La sorpresa più grande, per chi si aspetta un brano cupo e penitenziale, sta nel suono. Faustini non asseconda la gravità del tema con una ballata oscura, ma reagisce, sceglie la strada opposta, opta per un’energia pop-soul liberatoria, luminosa, in pieno crescendo emotivo.
Siamo nati liberi è costruito con intelligenza gospel. La produzione artistica di Enrico Palmosi non comprime, apre, lascia spazio all’aria. Le chitarre di Poncio Belleri disegnano un tappeto ritmico caldo e percussivo, mai invasivo.

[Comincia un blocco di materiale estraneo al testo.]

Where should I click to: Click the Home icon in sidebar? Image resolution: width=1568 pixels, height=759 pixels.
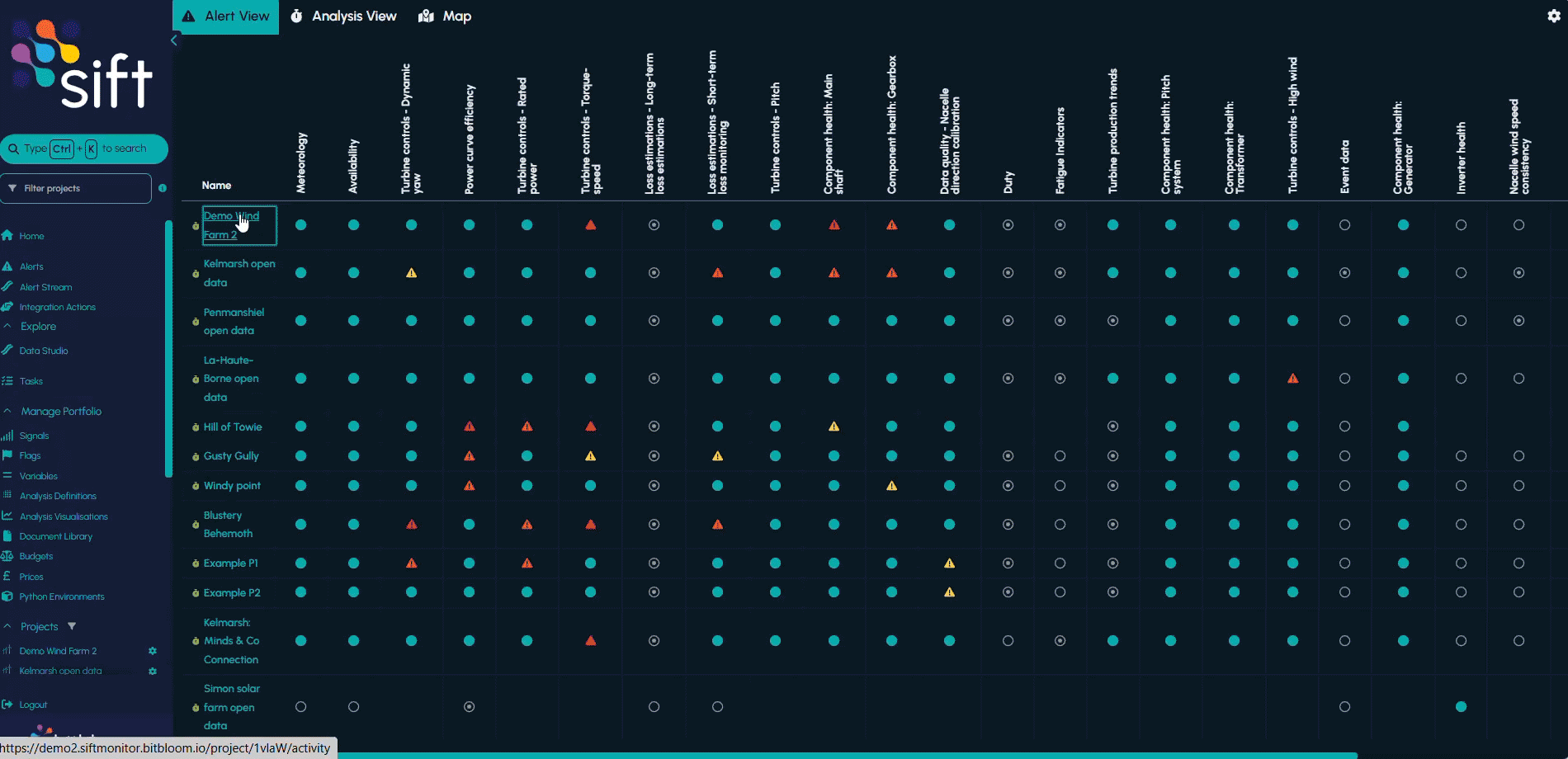pos(7,236)

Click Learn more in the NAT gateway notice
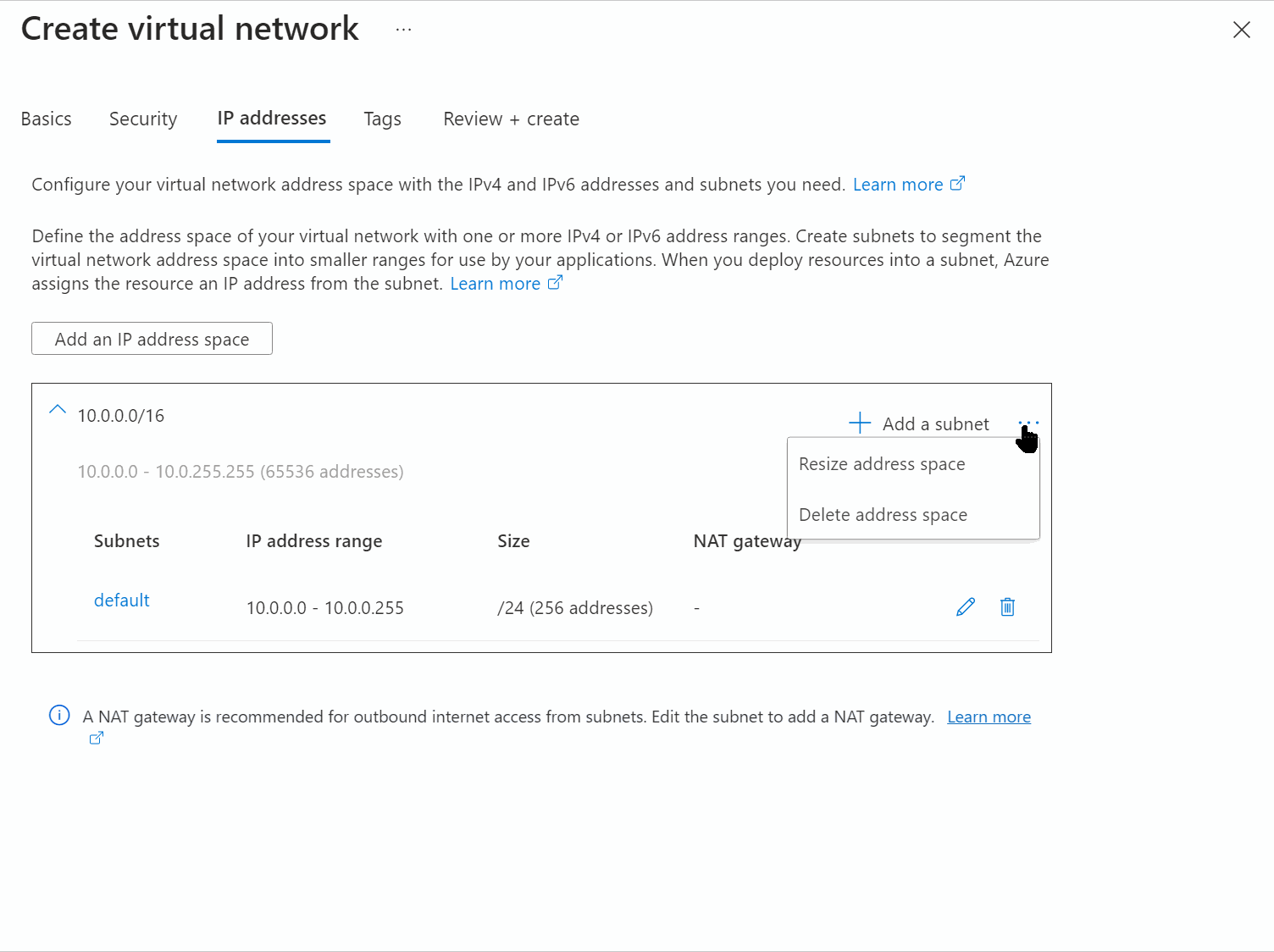tap(988, 716)
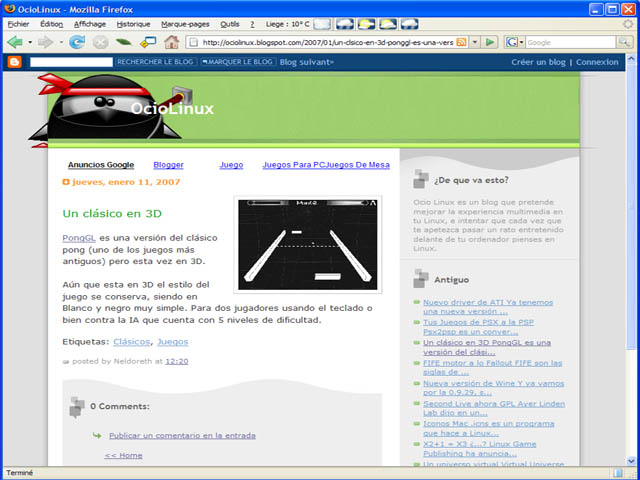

Ma il vero motore è il coro, un fitto intreccio di voci che non fa da semplice ornamento: spinge il brano, lo solleva, lo porta verso l’alto. È il classico impianto soul della rinascita, quello che parte dal basso, dalla confessione, e si allarga fino a diventare preghiera laica e collettiva.
Faustini canta con un fraseggio più maturo, meno accademico rispetto agli esordi, più graffiato. Non cerca il virtuosismo, cerca la verità.
E il ritornello esplode proprio perché prima ha saputo trattenere. In un panorama pop spesso levigato e finto, questo pezzo ha sudore e respiro.
L’IMMAGINE DELL‘EDEN RITROVATO

L’estetica scelta non è casuale per il videoclip: esso recupera l’iconografia del giardino dell’Eden, ma non come luogo intoccabile e perduto, bensì come spazio da riabitare, un posto di natura, di luce, di corpi finalmente sciolti. C’è spazio anche per una mela biblica e per un iconico morso, con Faustini novello Adamo.
L’acqua nella vasca è rinascita, battesimo di vita, le bolle emergono come il respiro di un bambino o al pari della risalita di un sub dopo una lunga immersione. Del resto tutta la migliore scrittura è nuotare sott’acqua e trattenere il fiato, secondo Fitzgerald.
Se Settembrini ci ricordava che dove il cielo non varia ci sono solo deserti di ghiaccio e sabbia, il video di Siamo nati liberi risponde con un Eden che varia, che respira, che accoglie la tempesta e poi il sereno.
È la traduzione visiva del concetto chiave del brano, riassunto dallo stesso Faustini in una frase semplice e necessaria: “Voglio stare bene”.
UN PERCORSO COERENTE
Oggi siamo nati liberi chiude il cerchio e ne apre uno nuovo. Non celebra solo la fine di un silenzio discografico. Celebra una libertà che si conquista, si perde e si riconquista ogni giorno per sognare dentro.
Faustini lo ha capito ascoltando chi aveva tutto il tempo per sognare e niente per farlo. Per questo Siamo nati liberi funziona: non predica, testimonia. E ci lascia con la domanda giusta, quella che Alda Merini ha inciso come un salmo laico: “Il grado di libertà di un uomo si misura dall’intensità dei suoi sogni”.